▶ _Work to do_:
Write out the data word for word, from the line containing "Screen dimensions: 796x510" up to and including the line containing "Action: click(x=1041, y=491)".

▶ _Data for this exercise_:
---*---
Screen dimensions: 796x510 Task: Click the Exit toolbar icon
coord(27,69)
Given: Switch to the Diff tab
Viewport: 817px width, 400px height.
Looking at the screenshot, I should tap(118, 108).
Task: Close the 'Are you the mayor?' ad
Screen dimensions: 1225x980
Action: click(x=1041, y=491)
---*---
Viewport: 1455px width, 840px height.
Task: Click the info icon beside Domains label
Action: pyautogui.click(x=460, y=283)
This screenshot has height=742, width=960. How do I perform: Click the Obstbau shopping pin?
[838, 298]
---*---
▶ _Finished task_:
Screen dimensions: 796x510 Task: Click the Exit toolbar icon
coord(27,69)
Given: Switch to the Diff tab
Viewport: 817px width, 400px height.
Looking at the screenshot, I should tap(118, 108).
Task: Close the 'Are you the mayor?' ad
Screen dimensions: 1225x980
Action: click(x=1041, y=491)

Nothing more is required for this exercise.